Не вдаваясь в бесчисленные нюансы, можно сказать, что:
1. Общество и школа столкнулись с серьезной социально-педагогической проблемой, которую можно решать по-разному.
2. Западные сторонники однополых школ, классов и уроков не призывают мир вернуться к традиционному гендерному разделению труда, предполагающему разное по форме и содержанию образование для мальчиков и девочек. Как и их оппоненты, они выступают против жестких гендерных стереотипов, спор идет лишь о социально-педагогической стратегии.
3. Ни один участвующий в этих спорах серьезный ученый не постулирует существования особого, исключительно «мужского» или «женского» ума или стиля мышления, под которые нужно подстраивать учебно-воспитательный процесс. Наоборот, все говорят об учете индивидуальных и социальных различий.
4. Эмпирические данные свидетельствует о полезности раздельных уроков по гендерно-чувствительным предметам. Формирование постоянных мужских и женских классов в рамках единой общеобразовательной школы остается спорным, большинство специалистов эту идею не поддерживает. Идея тотальной гендерной сегрегации, по типу мужских и женских школ, сегодня, как и во второй половине XX в., остается маргинальной и поддерживается преимущественно консервативно-религиозными кругами.
5. В научной социально-педагогической и психологической литературе, в отличие от конфессиональной, все эти проблемы рассматриваются в свете принципа гендерного равенства и в контексте перспектив общественного разделения труда. Разговоров о тотальной сегрегации образования, по типу «мальчики – налево, девочки – направо», ни психологи, ни социологи всерьез не принимают.
В России стоят те же самые проблемы, но обсуждают их совершенно иначе.
Раздельное обучение в советской школе. Интерлюдия
Как уже говорилось выше, в дореволюционной России во всех средних учебных заведениях, кроме коммерческих училищ и некоторых частных школ, обучение было раздельным. Постановлением Народного Комиссариата просвещения РСФСР от 31 мая 1918 г. оно стало совместным.
Для учителей и учеников это была огромная психологическая ломка.
«Класс старался все-таки при девочках держаться пристойно. С парт и стен были соскоблены слишком выразительные изречения.
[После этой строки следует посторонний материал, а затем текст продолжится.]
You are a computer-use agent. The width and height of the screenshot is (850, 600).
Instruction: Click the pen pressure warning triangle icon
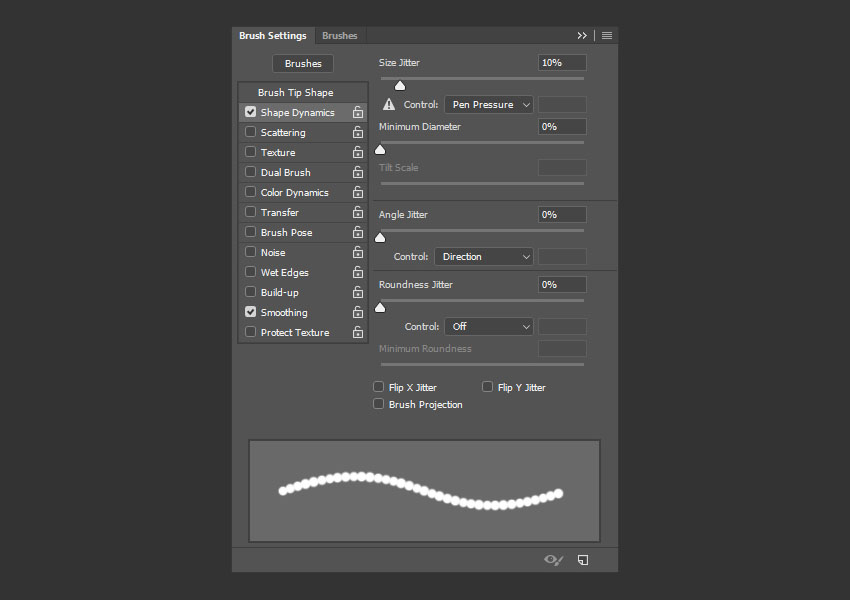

Чтоб высморкаться пальцами, ребята деликатно уходили за доску. На уроках по классу реяли учтивые записочки, секретки, конвертики: "Добрый день, Валя. Позвольте проводить вас до вашего угла по важному секрету.
Если покажете эту записку Сережке, то я ему приляпаю, а с вашей стороны свинство. Коля. Извините за перечерки".
Каждый вечер устраивались "танцы до утра". На этих вечеринках мы строго следили, чтоб с нашими девочками не танцевали ребята из класса «Б». Нарушителей затаскивали в пустые и темные классы. После краткого, но пристрастного допроса виновника били. Друзья потерпевшего, разумеется, алкали мести, и вскоре эти ночные побоища в пустых классах приобрели такие размеры, что старшеклассники стали выставлять у дверей дежурных с винтовками» (Кассиль, 1957. С. 161–162).
Постепенно к совместному обучению привыкли. У мальчиков и девочек были свои сложности на совместных уроках физкультуры, проявлялась, конечно, и сексуальность, но в целом отношения были товарищескими, что соответствовало духу официальной идеологии, стремившейся нивелировать половые различия (Кон, 2005). Перед самой войной и в начале войны у школы возникли новые задачи (Потапова, 2005). Поскольку мальчики прямо со школьной скамьи отправлялись в армию, государству потребовалось срочно улучшить их военную подготовку. С этой целью в середине 1942–1943 учебного года в учебные планы школ был введен предмет «Военное дело». Однако этого показалось мало, и решили сделать школьное обучение мальчиков и девочек раздельным.